# YOUR OBJECTIVE
Word for word, set down every line of the entries below from the line with "Support (72, 752)" to the line with "Glossary (69, 950)", including both, and no other line.

** RECORD SET follows **

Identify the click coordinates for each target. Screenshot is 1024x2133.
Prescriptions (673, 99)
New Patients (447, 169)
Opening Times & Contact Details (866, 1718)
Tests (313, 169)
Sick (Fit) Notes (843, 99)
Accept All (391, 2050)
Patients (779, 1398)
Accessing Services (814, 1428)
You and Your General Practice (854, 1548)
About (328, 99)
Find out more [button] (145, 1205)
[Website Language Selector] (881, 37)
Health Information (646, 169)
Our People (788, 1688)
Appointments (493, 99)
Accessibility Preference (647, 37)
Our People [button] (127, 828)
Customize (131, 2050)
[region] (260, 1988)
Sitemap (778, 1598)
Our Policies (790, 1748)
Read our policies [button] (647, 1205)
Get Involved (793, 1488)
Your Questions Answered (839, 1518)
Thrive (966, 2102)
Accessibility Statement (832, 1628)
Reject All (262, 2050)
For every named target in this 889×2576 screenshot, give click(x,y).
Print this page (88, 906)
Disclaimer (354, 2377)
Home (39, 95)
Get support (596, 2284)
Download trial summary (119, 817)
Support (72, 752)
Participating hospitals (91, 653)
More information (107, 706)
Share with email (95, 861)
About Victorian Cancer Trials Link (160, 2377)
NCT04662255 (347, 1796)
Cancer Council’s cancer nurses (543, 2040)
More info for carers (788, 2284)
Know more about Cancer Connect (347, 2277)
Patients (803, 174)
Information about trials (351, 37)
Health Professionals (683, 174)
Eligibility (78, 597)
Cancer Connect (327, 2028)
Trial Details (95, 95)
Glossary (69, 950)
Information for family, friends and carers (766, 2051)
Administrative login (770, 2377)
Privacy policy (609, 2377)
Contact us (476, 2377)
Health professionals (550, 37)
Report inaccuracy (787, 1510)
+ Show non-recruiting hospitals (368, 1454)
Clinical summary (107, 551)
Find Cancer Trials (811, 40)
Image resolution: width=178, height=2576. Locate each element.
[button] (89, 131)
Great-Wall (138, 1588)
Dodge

** End of RECORD SET **

# SOLUTION TO THIS PROBLEM
Support (72, 752)
Participating hospitals (91, 653)
More information (107, 706)
Share with email (95, 861)
About Victorian Cancer Trials Link (160, 2377)
NCT04662255 (347, 1796)
Cancer Council’s cancer nurses (543, 2040)
More info for carers (788, 2284)
Know more about Cancer Connect (347, 2277)
Patients (803, 174)
Information about trials (351, 37)
Health Professionals (683, 174)
Eligibility (78, 597)
Cancer Connect (327, 2028)
Trial Details (95, 95)
Glossary (69, 950)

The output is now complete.